:: RECORDS FOR PROCESSING ::
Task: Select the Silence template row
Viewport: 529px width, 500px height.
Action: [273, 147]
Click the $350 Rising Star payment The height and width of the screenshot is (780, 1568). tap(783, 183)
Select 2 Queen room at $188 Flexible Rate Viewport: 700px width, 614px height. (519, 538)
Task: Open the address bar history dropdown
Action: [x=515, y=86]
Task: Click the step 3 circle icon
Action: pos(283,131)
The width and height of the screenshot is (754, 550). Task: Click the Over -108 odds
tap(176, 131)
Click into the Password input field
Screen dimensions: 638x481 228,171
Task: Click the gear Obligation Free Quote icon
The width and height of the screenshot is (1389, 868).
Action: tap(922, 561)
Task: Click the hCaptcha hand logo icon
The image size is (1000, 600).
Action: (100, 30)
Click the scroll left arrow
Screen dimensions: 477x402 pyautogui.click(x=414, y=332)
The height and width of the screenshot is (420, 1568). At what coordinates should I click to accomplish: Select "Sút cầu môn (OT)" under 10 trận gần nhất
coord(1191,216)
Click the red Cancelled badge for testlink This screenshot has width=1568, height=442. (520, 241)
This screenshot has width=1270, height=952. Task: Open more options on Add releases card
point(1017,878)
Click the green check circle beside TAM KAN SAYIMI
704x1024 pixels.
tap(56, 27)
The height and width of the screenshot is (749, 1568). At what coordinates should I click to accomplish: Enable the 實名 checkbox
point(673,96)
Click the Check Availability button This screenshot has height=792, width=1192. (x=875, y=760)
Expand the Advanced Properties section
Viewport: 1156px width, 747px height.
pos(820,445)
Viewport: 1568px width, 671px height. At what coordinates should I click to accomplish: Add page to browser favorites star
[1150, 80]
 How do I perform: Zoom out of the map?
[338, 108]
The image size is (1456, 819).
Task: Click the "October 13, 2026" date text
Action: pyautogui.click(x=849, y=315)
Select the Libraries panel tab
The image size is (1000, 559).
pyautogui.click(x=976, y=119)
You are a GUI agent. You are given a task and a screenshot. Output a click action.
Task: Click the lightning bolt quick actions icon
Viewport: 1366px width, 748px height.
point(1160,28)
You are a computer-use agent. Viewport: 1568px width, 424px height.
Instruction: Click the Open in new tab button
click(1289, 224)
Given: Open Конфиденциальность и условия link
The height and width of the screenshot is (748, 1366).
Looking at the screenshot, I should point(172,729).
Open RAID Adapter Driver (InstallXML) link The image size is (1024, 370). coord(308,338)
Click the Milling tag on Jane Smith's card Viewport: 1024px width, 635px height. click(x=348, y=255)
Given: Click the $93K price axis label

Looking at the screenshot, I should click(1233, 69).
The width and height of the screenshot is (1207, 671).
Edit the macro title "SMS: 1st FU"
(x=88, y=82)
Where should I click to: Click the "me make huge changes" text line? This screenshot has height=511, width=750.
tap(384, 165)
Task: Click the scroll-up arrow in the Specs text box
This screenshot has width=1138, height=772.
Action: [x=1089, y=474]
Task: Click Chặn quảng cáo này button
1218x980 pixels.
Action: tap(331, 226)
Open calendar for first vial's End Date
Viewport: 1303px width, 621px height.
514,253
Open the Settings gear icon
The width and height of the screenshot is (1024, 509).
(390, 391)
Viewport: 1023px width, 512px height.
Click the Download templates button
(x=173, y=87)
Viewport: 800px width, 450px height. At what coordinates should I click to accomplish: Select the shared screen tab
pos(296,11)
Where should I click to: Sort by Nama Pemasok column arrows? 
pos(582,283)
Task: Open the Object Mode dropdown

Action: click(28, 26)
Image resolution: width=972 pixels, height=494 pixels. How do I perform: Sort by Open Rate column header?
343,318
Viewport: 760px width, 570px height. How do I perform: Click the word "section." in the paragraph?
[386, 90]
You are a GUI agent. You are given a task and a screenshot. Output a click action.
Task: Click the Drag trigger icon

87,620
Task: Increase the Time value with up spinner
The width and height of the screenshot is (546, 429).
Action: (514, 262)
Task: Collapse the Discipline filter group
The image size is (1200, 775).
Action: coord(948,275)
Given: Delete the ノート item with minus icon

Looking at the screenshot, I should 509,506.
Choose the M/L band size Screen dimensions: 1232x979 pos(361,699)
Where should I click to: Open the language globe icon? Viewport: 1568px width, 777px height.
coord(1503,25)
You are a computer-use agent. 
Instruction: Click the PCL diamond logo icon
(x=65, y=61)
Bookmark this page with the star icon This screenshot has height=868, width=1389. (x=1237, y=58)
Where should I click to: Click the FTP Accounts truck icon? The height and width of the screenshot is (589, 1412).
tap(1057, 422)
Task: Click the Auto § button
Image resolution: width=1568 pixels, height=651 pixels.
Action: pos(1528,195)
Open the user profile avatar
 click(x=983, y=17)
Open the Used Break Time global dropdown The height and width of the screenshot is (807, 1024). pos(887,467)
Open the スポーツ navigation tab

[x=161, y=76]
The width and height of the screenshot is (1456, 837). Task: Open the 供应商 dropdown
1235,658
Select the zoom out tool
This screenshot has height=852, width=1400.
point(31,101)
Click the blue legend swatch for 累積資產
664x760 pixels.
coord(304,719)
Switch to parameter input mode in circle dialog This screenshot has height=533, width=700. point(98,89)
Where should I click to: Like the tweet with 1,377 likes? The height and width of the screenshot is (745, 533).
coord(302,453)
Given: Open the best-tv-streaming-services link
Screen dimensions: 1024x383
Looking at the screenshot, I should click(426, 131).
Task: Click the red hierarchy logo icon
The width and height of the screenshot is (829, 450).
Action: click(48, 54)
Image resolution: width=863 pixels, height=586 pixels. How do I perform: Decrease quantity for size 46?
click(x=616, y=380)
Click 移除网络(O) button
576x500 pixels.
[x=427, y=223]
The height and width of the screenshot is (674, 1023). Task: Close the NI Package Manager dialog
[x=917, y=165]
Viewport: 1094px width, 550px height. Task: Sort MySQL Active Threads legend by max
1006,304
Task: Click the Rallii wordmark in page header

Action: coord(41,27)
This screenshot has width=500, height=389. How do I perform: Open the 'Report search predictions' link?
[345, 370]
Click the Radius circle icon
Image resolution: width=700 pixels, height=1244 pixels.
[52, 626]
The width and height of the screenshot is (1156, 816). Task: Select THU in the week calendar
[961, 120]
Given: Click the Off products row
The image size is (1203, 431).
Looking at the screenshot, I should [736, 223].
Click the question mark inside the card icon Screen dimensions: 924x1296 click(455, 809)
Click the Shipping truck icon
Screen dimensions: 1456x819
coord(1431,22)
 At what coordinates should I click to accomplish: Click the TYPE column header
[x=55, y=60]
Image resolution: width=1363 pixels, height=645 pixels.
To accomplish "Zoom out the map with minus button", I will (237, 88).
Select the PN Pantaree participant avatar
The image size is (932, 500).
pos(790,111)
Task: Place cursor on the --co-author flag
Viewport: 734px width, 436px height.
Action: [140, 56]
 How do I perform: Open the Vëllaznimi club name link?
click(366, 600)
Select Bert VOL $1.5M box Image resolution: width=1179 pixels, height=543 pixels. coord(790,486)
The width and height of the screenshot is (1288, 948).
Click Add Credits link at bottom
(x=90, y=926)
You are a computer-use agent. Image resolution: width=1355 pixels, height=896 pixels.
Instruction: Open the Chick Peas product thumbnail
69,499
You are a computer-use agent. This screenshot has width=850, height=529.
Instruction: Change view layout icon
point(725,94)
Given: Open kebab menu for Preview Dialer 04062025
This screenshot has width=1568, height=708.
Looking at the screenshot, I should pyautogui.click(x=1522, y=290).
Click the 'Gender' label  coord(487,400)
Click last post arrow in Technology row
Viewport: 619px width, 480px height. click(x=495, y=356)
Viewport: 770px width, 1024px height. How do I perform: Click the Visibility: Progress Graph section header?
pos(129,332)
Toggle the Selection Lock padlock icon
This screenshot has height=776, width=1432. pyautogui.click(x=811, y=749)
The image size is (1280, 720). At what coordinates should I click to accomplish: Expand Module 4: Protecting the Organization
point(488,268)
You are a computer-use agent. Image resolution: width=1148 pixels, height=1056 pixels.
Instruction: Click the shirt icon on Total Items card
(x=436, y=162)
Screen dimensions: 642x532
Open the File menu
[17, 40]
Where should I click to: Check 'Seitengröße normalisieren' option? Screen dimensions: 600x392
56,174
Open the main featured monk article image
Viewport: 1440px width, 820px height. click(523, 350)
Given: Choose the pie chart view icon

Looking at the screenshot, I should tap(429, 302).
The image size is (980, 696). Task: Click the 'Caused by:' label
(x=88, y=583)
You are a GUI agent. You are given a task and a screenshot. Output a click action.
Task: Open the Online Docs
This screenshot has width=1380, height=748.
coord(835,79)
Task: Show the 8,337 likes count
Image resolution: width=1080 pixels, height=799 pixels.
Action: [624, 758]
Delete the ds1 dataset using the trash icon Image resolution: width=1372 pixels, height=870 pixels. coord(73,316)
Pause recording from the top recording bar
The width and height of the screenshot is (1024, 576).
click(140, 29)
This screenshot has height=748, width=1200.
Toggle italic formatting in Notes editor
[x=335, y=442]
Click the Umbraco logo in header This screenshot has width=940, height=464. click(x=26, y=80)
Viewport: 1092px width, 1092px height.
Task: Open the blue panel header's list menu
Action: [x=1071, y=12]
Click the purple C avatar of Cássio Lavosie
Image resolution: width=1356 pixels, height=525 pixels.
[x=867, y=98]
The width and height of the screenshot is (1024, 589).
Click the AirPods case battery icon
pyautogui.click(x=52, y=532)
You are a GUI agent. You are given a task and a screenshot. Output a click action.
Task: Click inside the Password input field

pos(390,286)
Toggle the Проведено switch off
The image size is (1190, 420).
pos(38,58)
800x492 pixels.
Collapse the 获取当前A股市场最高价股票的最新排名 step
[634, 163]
:::
▶ _WHAT IS NEEDED_:
Will you return exactly the lines above from the one with "The width and height of the screenshot is (1288, 948)." down to the one with "Given: Open kebab", counting both as part of the range?

▶ _YOUR SOLUTION_:
The width and height of the screenshot is (1288, 948).
Click Add Credits link at bottom
(x=90, y=926)
You are a computer-use agent. Image resolution: width=1355 pixels, height=896 pixels.
Instruction: Open the Chick Peas product thumbnail
69,499
You are a computer-use agent. This screenshot has width=850, height=529.
Instruction: Change view layout icon
point(725,94)
Given: Open kebab menu for Preview Dialer 04062025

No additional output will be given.